Exercise inputs.
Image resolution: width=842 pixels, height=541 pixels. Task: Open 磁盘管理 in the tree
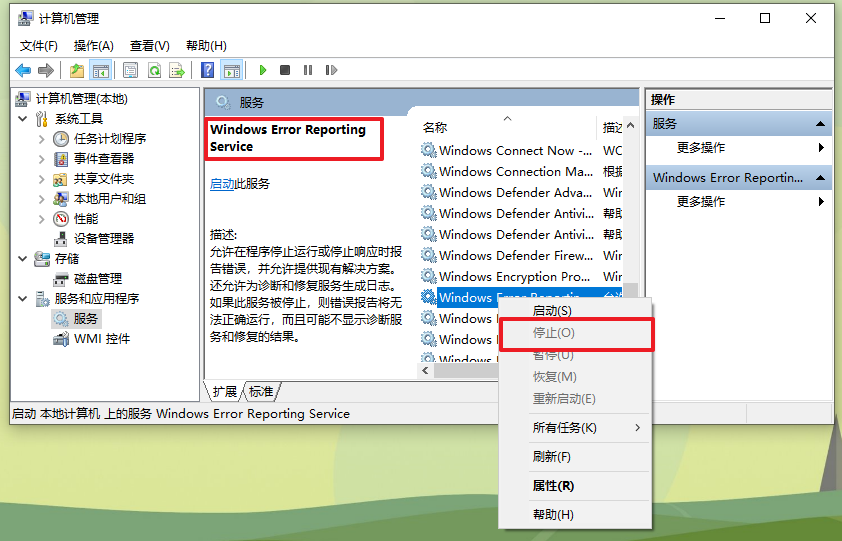coord(97,278)
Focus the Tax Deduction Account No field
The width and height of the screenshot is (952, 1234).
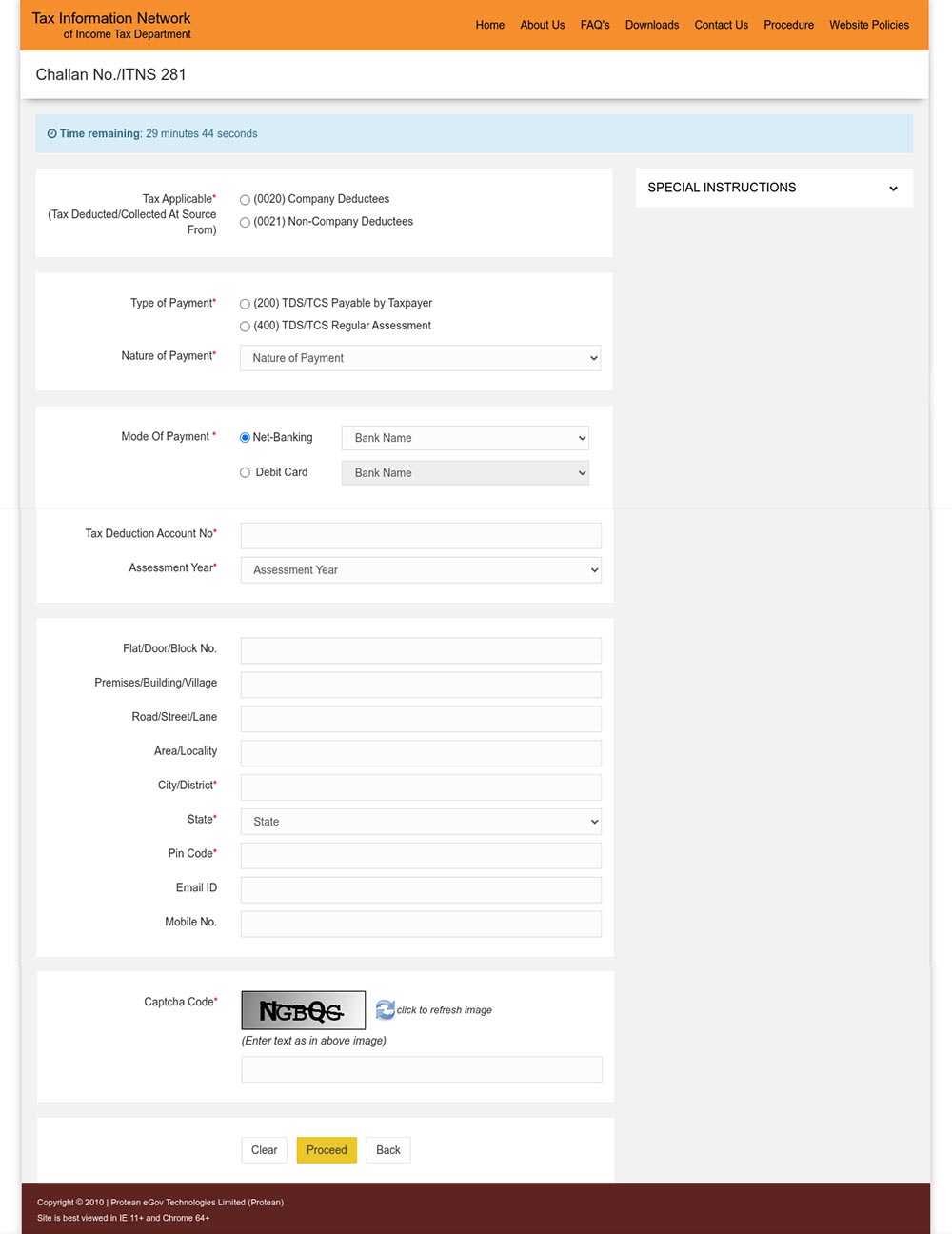[x=420, y=535]
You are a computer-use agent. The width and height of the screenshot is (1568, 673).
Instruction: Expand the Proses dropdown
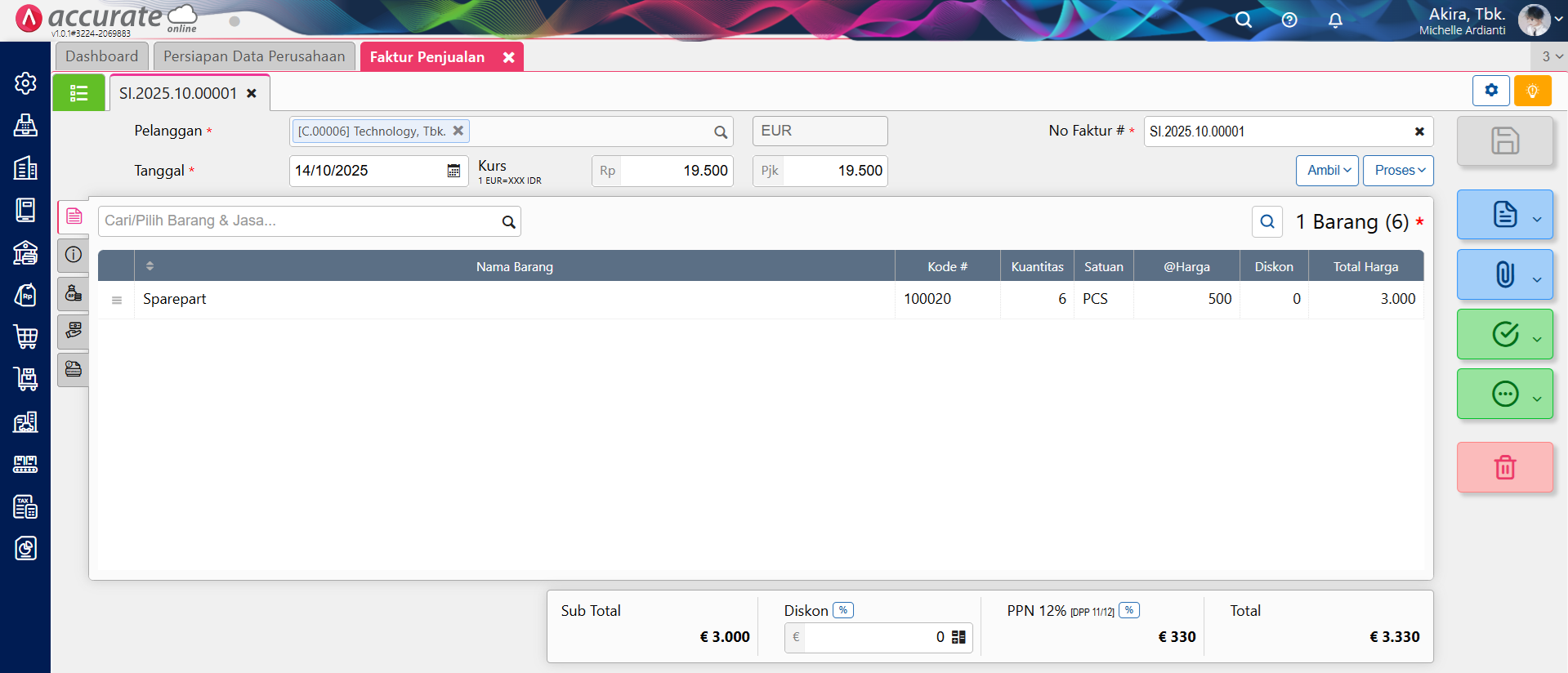coord(1398,170)
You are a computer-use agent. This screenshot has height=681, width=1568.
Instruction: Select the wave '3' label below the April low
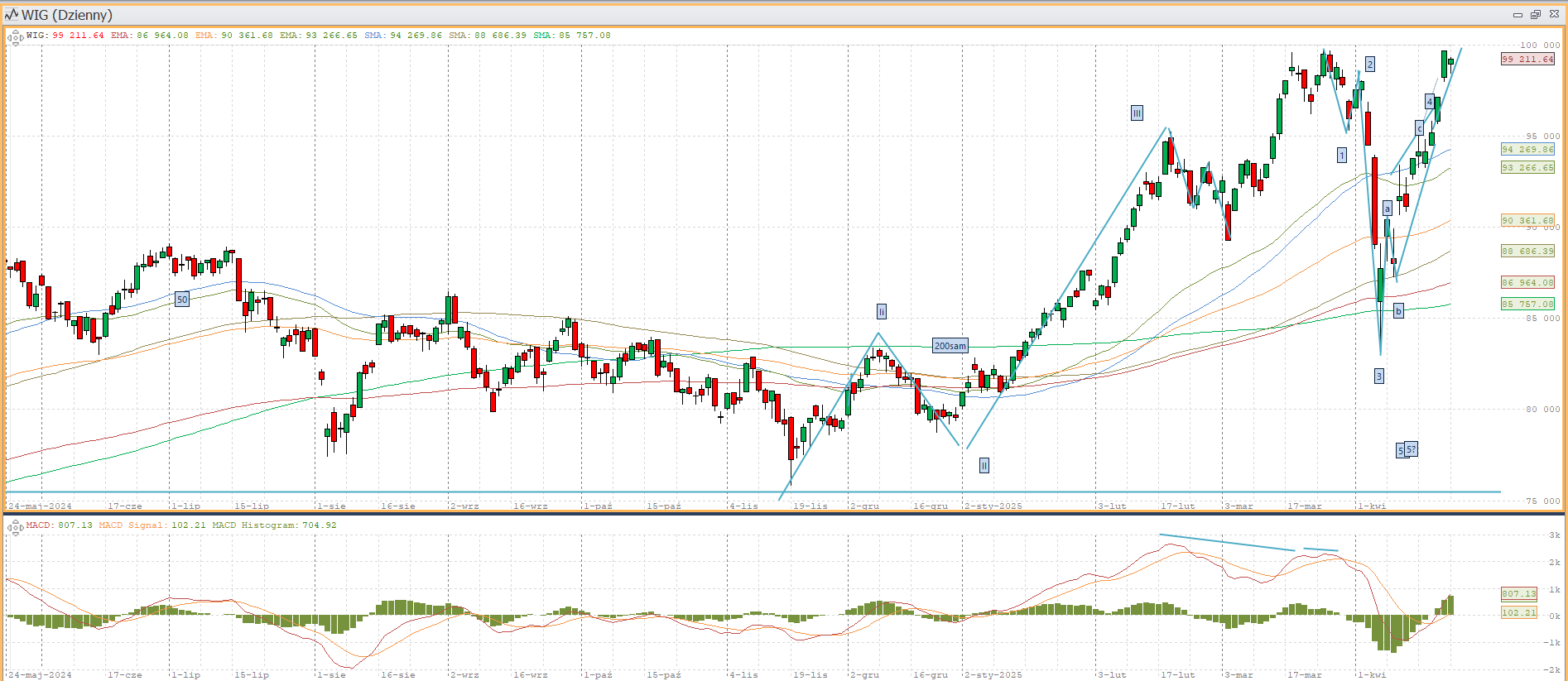(1378, 376)
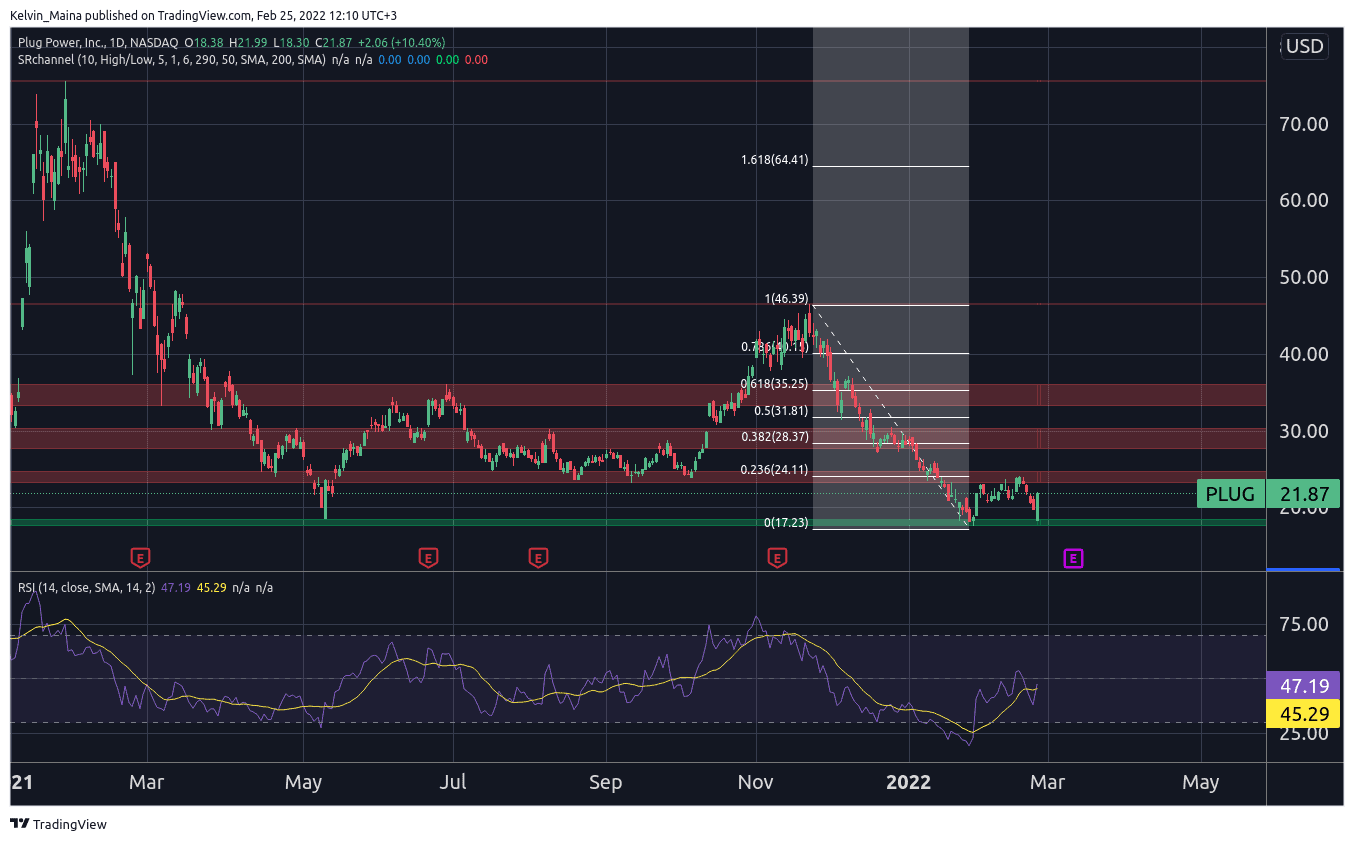Click the 0(17.23) Fibonacci level label

click(x=786, y=522)
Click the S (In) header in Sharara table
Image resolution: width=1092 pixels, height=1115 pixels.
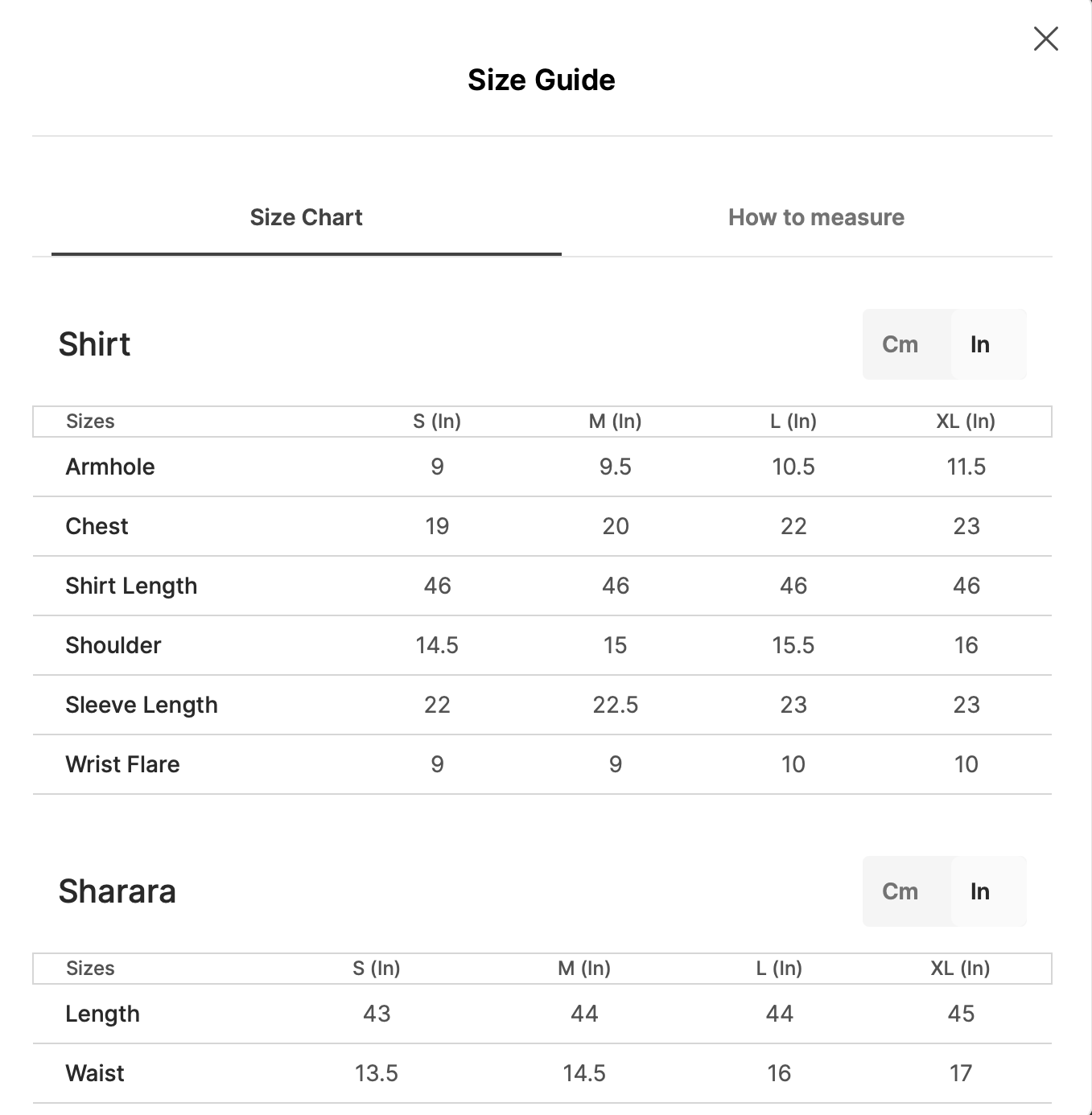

What the exercise asks. Nothing but the records, copied exactly and stripped of pictures, should be returned.

Result of the exercise.
Image resolution: width=842 pixels, height=541 pixels. Task: Open 磁盘管理 in the tree
coord(97,278)
Focus the Tax Deduction Account No field
The width and height of the screenshot is (952, 1234).
[x=420, y=535]
You are a computer-use agent. The width and height of the screenshot is (1568, 673).
Instruction: Expand the Proses dropdown
coord(1398,170)
You are a computer-use agent. This screenshot has height=681, width=1568.
Instruction: Select the wave '3' label below the April low
(1378, 376)
Click the 0(17.23) Fibonacci level label

click(x=786, y=522)
Click the S (In) header in Sharara table
Image resolution: width=1092 pixels, height=1115 pixels.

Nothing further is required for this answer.